Death is a concept I understand and even accepted until I found myself standing over the lifeless body of my father. Once filled with blood running through his veins and eyes that would light up reminiscing on jokes from the past were now as cold as ice and eyes that would remain tightly sealed forever.
I have experienced different stages of grief in my life. The grief of recovering from an illness I have no recollection of experiencing except the aftermath. Grief from the one who was supposed to alleviate my burdens but instead, used as an opportunity for infidelity while my father lay in agony. And the grief, the one which has forever left me hollow, holding onto the last bit of warmth in the inner corner of my father's elbow before letting go, realizing I would never know this feeling ever again.
“Grief is linear,” a statement I once heard on a podcast. There are moments of feeling at ease knowing this was a part of God's plan in the grand scheme of things. And there are also moments of disbelief when in the middle of a workday, there is a brief thought that crosses the mind of someone no longer existing in this world; having to actively snap out of it to come back to reality.

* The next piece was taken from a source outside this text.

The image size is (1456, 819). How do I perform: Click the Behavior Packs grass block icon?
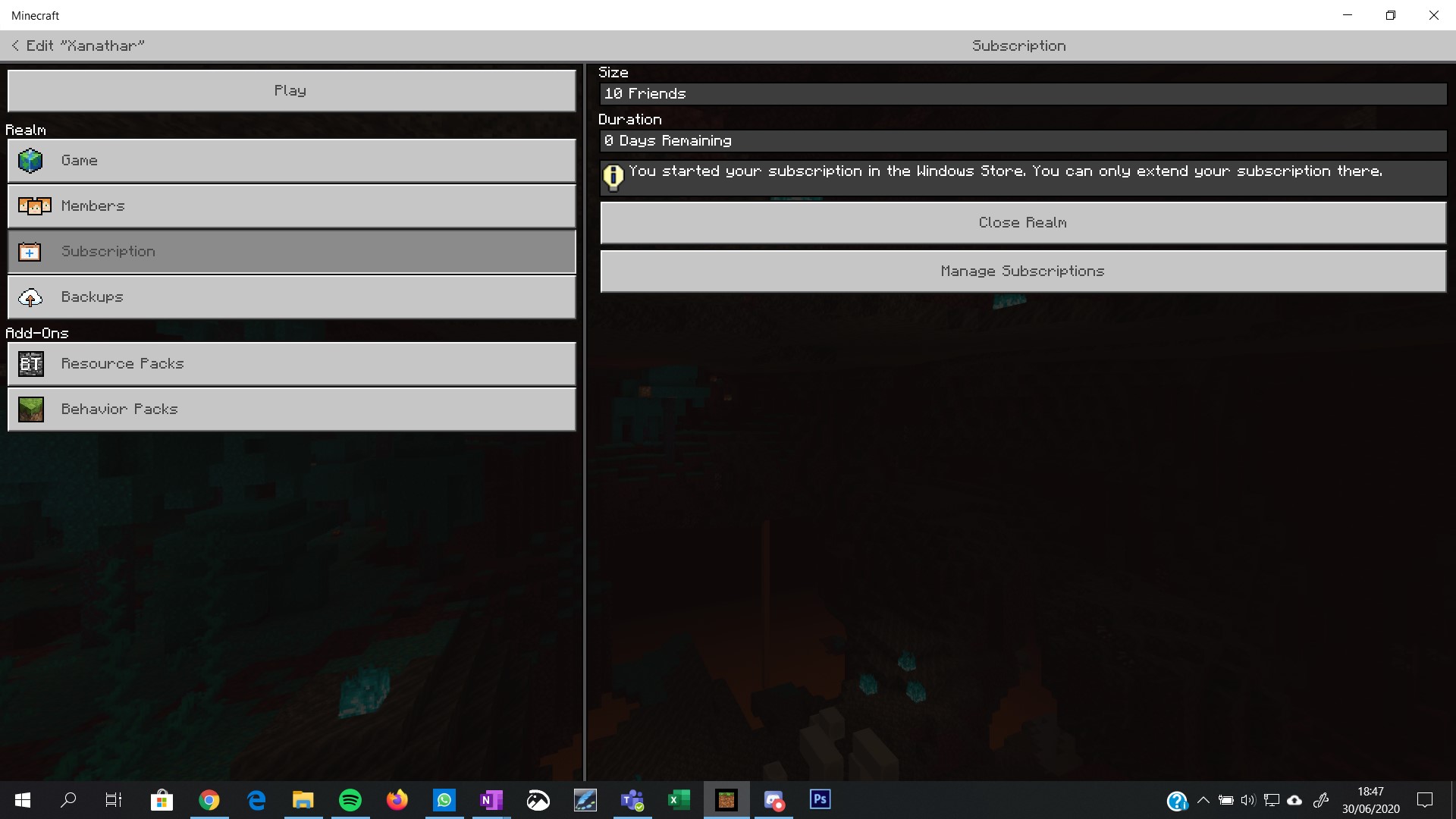30,410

I search for my father in everything. I sit in his closet and hold a piece of the cloth he was wrapped in when his body was put into the ground. I ponder upon our tainted relationship and, if maybe, we spent years just misunderstanding one another. I drive by the hospital where I last saw him alive, laughing and assuring him this would all be over soon, feeling a tightness in my chest as I speed up to get away.
But that’s the thing, I can’t get away. I simply do not want to get away. This grief will remain with my family and I every single day. The grief brings us together, allowing us to sit with each other and recall his small habits. It enables us to go to the others bedroom at 1 am to cry for him without speaking any words. The grief has made the graveyard my comfort place. When filled with anxiety and complete numbness, there is some form of clarity while standing over his grave, where all my thoughts somehow collect together and make sense.
Grief is not something that needs to be resolved. There is absolutely no resolution in grief, as it remains imprinted on the heart and mind until we take our last breath and leave this world as did our loved ones. There is grief in the loss of the ones we spent years with, knowing their every pattern, and that of those who were gone before we could understand what it is that makes them laugh.
I fear the day I am no longer in grief, for it will mean I have forgotten him.
And so, I carry grief as if it were my own shadow, following me and appearing at unexpected moments. Yet, it is always there. It comes out with the sun and hides away with the clouds. But it never truly leaves my side, and I hope it never does.